WHAT YOU WILL DO: Each entry is to be output precisely as it appears.

(Stored items)
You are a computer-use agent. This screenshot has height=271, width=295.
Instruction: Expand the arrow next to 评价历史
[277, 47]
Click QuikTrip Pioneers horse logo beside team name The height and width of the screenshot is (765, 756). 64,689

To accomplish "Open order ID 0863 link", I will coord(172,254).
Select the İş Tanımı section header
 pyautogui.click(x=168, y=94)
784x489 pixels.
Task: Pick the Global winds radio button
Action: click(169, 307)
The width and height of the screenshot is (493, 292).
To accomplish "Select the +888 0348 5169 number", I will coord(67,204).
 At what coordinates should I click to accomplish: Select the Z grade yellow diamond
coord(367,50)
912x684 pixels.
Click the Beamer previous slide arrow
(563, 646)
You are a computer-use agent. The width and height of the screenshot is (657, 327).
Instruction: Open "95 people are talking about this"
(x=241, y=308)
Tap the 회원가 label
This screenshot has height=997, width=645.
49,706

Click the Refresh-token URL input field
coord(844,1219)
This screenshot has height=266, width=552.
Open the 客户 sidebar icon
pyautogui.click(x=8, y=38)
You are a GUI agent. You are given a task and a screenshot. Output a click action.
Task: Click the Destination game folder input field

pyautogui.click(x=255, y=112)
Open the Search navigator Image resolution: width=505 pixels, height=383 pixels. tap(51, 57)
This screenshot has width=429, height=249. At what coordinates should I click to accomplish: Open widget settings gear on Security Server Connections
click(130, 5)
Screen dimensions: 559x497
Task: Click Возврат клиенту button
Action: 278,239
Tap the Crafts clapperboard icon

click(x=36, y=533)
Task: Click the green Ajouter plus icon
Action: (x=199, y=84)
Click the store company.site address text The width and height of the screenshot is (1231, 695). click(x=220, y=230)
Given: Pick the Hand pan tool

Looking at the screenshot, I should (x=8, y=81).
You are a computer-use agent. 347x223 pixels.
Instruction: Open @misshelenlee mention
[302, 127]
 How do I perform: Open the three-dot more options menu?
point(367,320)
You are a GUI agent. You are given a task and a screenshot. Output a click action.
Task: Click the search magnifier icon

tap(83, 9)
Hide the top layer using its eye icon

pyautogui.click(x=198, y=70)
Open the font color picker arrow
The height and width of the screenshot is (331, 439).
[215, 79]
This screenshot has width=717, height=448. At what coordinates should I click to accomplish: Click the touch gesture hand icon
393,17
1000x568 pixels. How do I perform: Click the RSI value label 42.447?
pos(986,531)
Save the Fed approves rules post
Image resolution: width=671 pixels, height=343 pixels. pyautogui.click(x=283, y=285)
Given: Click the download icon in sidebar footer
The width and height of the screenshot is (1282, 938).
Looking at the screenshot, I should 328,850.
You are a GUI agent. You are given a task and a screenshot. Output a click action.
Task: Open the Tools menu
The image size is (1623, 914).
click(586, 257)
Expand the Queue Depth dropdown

SOLUTION BELOW:
You are a computer-use agent. This screenshot has height=271, width=295.
Instruction: Expand the arrow next to 评价历史
[277, 47]
Click QuikTrip Pioneers horse logo beside team name The height and width of the screenshot is (765, 756). 64,689

To accomplish "Open order ID 0863 link", I will coord(172,254).
Select the İş Tanımı section header
 pyautogui.click(x=168, y=94)
784x489 pixels.
Task: Pick the Global winds radio button
Action: click(169, 307)
The width and height of the screenshot is (493, 292).
To accomplish "Select the +888 0348 5169 number", I will coord(67,204).
 At what coordinates should I click to accomplish: Select the Z grade yellow diamond
coord(367,50)
912x684 pixels.
Click the Beamer previous slide arrow
(563, 646)
You are a computer-use agent. The width and height of the screenshot is (657, 327).
Instruction: Open "95 people are talking about this"
(x=241, y=308)
Tap the 회원가 label
This screenshot has height=997, width=645.
49,706

Click the Refresh-token URL input field
coord(844,1219)
This screenshot has height=266, width=552.
Open the 客户 sidebar icon
pyautogui.click(x=8, y=38)
You are a GUI agent. You are given a task and a screenshot. Output a click action.
Task: Click the Destination game folder input field

pyautogui.click(x=255, y=112)
Open the Search navigator Image resolution: width=505 pixels, height=383 pixels. tap(51, 57)
This screenshot has width=429, height=249. At what coordinates should I click to accomplish: Open widget settings gear on Security Server Connections
click(130, 5)
Screen dimensions: 559x497
Task: Click Возврат клиенту button
Action: 278,239
Tap the Crafts clapperboard icon

click(x=36, y=533)
Task: Click the green Ajouter plus icon
Action: (x=199, y=84)
Click the store company.site address text The width and height of the screenshot is (1231, 695). click(x=220, y=230)
Given: Pick the Hand pan tool

Looking at the screenshot, I should (x=8, y=81).
You are a computer-use agent. 347x223 pixels.
Instruction: Open @misshelenlee mention
[302, 127]
 How do I perform: Open the three-dot more options menu?
point(367,320)
You are a GUI agent. You are given a task and a screenshot. Output a click action.
Task: Click the search magnifier icon

tap(83, 9)
Hide the top layer using its eye icon

pyautogui.click(x=198, y=70)
Open the font color picker arrow
The height and width of the screenshot is (331, 439).
[215, 79]
This screenshot has width=717, height=448. At what coordinates should I click to accomplish: Click the touch gesture hand icon
393,17
1000x568 pixels. How do I perform: Click the RSI value label 42.447?
pos(986,531)
Save the Fed approves rules post
Image resolution: width=671 pixels, height=343 pixels. pyautogui.click(x=283, y=285)
Given: Click the download icon in sidebar footer
The width and height of the screenshot is (1282, 938).
Looking at the screenshot, I should 328,850.
You are a GUI agent. You are given a task and a screenshot. Output a click action.
Task: Open the Tools menu
The image size is (1623, 914).
click(586, 257)
Expand the Queue Depth dropdown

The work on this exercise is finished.